In this lecture series, we examine two discrete probability distribution and one important continuous probability distribution.

1. Discrete Probability Distributions:
• BINOMIAL Probability Distribution, which measure the probability of a given number of successes in a given number of trials when the probability of success is known and remains constant for all the trials.
• Example: We can use this function to compute the probability of getting 6 (i.e., the successful outcome) 10 times (i.e., he number of successes) when we throw a fair dice 50 times (i.e. the number of trials).
• POISSON Probability Distribution, which measures the probability of the number of times that an event happens in an area of opportunity, given the historical average number of events.
• Example: We can use this function to compute the probability that 15 fish are caught by a group of students (i.e., the number of times that an event happens) in a day of camping (i.e., the area of opportunity), knowing that on average students catch 10 fish per day of camping (i.e., the historical average).
2. Continuous Probability Distribution:
• NORMAL Probability Density Function, which can be used to compute the probability for an interval over a continuum when the continuous random variable of interest is distributed symmetrically, like a bell.
• Example: We can use this function to compute the probability that a flight from MKE to OKC takes more than 3 hours and less than 3.5 hours.

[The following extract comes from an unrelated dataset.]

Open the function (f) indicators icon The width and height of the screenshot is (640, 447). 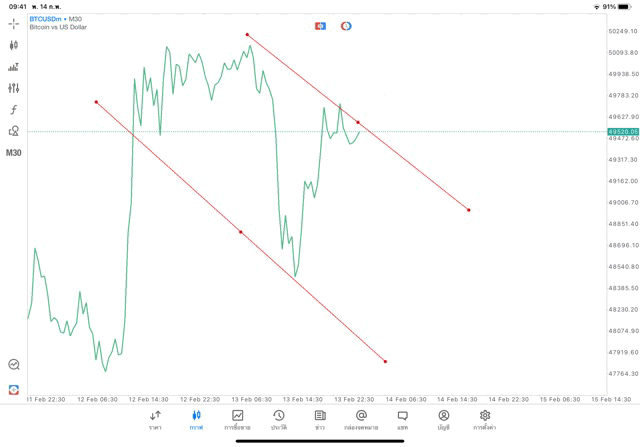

#### Binomial and Poisson Probability Distributions

• The intuition behind Binomial Probability Distribution:
• Think of an event with two outcomes: Success and Failure. For example, let’s say that you may succeed with 50% probability and that you may fail with 50% probability. Let’s try this event for, say, ten times. Let’s assume that the probability of success and failure in each trial remains the same, i.e.: it does not change even after multiple trials – no learning is involved. Under these assumptions, you may compute the probability of a given number of successes within those ten trials using Binomial Probability Distribution. For instance, you may compute the probability that you are successful exactly 2 times during 10 trials, or that you are successful more than 2 times during 10 trials, or that you are successful less than 2 times during 10 trials.
• Why is this a “probability distribution”? Well, because it provides you with a list of events (e.g., more than 2 successes in 10 trials) and their associated probabilities.
• How could we compute those probabilities? In this course, we make use of its Excel function. For a detailed description, refer to slide 44.
• Tip: When computing “the probability of exactly 2 successes,” put FALSE for the last argument in the Excel function (i.e., make use of the Mass Function). To compute “the probability of 2 or less successes,” put TRUE as the last argument (i.e., make use of the Cumulative Function).
• The intuition behind Poisson Probability Distribution:
• Think of an event that may occur repeatedly, like car accidents. Imagine you have some historical information about that event. For instance, you know about the average number of car accidents per day on I-35 between Dallas and OKC. You may make use of Poisson Probability Distribution to compute the probability that such event happens for a particular number of times. Given the average number of car accidents per day on I-35 between Dallas and OKC, for example, you may use Poisson Probability Distribution to compute the probability that exactly 10 accidents, or more than 10 accidents, or less than 10 accidents happen in a given day on this segment of interstate highway .
• Why is this a “probability distribution”? Well, because it provides you with a list of events (e.g., more than 10 accidents per day) and their associated probabilities.
• How could we compute those probabilities? In this course, we make use of its Excel function. For more, refer to slide 61.
• Tip: When computing “the probability of exactly 10 accidents per day,” put FALSE for the last argument in the Excel function (i.e., make use of the Mass Function). To compute “the probability of 10 or less accidents per day,” put TRUE as the last argument (i.e., make use of the Cumulative Function).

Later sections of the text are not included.